O que se pede -
1/ As afirmações (a), (b) e (c) concordam com a entrevista sobre o livro de Trótski? Responda sim ou não a cada uma e cite literalmente as palavras decisivas da entrevista.
(a) O lançamento do livro está marcado para uma terça-feira.
(b) Segundo Purdy, a Internacional Comunista no tempo de Lênin não cometeu erros.
(c) Segundo Purdy, os partidos influenciados pelo stalinismo hoje combatem o imperialismo como um todo.
2/ Dê sequência à entrevista sobre o livro de Trótski a partir de onde ela termina.

Texto selecionado -
────────────────

IdE: Na próxima terça-feira, dia 9, vai ocorrer o lançamento do livro “A Internacional Comunsita depois de Lênin – Stálin, o grande organizador de derrotas”, de Leon Trótski, organizado pela Edições Iskra no youtube do Esquerda Diário, do qual você irá participar. Poderia nos dizer, na sua opinião, qual a importância desse livro para o momento que vivemos, em especial para o combate ao stalinismo, e como apropriação crítica para a atuação da luta de classes?
Purdy: Esse estudo é super importante como guia para quem quer entender a virada antimarxista da política stalinista na URSS nos meados da década de 1920. A Internacional Comunista (IC) no tempo de Lênin fez erros, mas era uma organização séria e dedicada à revolução mundial. A adoção do conceito de “socialismo em um só país” por Stalin e sua corja fez com que a IC se tornasse simplesmente um órgão da política externa stalinista. Essa concepção continua tendo efeitos até os dias de hoje: partidos influenciados por stalinismo hoje em dia não combatem imperialismo como um todo, mas escolhem qual é o melhor imperialismo. Então, apoiam Rússia, China, Síria, etc. porque são contra imperialismo norte-americano mesmo que esses países também são propriamente imperialistas ou aliados aos países imperialistas. O resultado é que a luta de classes dentro desses países imperialistas é ignorada, ou pior, partidos stalinistas acabam tomando o lado do governo e os patrões contra a classe trabalhadora nesses países, apoiando repressão contra movimentos populares. Entender as origens dessa história, como esse livro propõe, nos ajuda atuar nos tempos de hoje.

────────────────

Informações fornecidas -

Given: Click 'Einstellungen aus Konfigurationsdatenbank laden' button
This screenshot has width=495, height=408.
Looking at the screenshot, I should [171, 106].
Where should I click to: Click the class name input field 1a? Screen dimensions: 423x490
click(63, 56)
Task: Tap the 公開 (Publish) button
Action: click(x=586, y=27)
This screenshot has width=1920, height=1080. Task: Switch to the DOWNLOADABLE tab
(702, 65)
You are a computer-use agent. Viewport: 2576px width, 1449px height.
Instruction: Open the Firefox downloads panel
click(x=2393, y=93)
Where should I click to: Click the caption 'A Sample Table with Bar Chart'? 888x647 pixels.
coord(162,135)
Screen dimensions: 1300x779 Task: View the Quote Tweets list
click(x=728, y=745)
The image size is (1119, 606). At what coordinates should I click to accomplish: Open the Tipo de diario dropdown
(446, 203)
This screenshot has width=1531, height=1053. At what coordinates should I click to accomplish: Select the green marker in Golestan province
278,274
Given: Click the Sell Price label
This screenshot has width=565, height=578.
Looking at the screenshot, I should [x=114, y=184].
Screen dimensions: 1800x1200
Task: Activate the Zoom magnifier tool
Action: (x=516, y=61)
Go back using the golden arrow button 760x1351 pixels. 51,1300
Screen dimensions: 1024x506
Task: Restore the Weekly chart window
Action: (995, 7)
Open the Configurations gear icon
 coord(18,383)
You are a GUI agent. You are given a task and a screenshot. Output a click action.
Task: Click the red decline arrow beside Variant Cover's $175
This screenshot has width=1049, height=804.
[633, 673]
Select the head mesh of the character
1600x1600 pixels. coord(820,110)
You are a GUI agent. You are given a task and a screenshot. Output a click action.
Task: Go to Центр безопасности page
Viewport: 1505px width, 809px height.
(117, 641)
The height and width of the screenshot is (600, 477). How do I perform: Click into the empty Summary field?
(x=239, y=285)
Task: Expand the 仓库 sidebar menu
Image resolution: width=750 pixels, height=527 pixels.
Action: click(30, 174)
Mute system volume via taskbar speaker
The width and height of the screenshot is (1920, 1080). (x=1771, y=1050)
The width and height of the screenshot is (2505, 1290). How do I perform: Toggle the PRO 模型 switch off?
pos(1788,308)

────────────────

Conjunto de respostas -
1/
(a) Sim: "Na próxima terça-feira, dia 9, vai ocorrer o lançamento do livro".
(b) Não: "A Internacional Comunista (IC) no tempo de Lênin fez erros, mas era uma organização séria e dedicada à revolução mundial."
(c) Não: "partidos influenciados por stalinismo hoje em dia não combatem imperialismo como um todo, mas escolhem qual é o melhor imperialismo".

2/
IdE: Pensando no desenvolvimento do capitalismo nos EUA, qual seria, na sua opinião, a importância neste país, que é o coração do imperialismo, para a luta dos trabalhadores internacionalmente, ontem e hoje?
Purdy: A luta de classe nos EUA é absolutamente central às lutas socialistas internacionais. É obviamente um enorme desafio, mas se queremos construir uma revolução internacional seria necessário a contribuição dos trabalhadores dentro do maior país imperialista do mundo. Há bons sinais recentemente com várias lutas importantes nos EUA. É nosso dever apoiar completamente às lutas nos EUA justamente como é o dever deles apoiar nossas lutas aqui no Brasil. A classe trabalhadora é internacional e nossas lutas também.
IdE: Ainda, como consequência da crise do capitalismo, vemos uma aproximação por alguns setores, em especial os jovens, às ideias comunistas, junto a isto, há novas tentativas de reabilitação de Stálin por parte de alguns setores ditos do movimento comunista. Como você enxerga esta reabilitação e como desmascará-la?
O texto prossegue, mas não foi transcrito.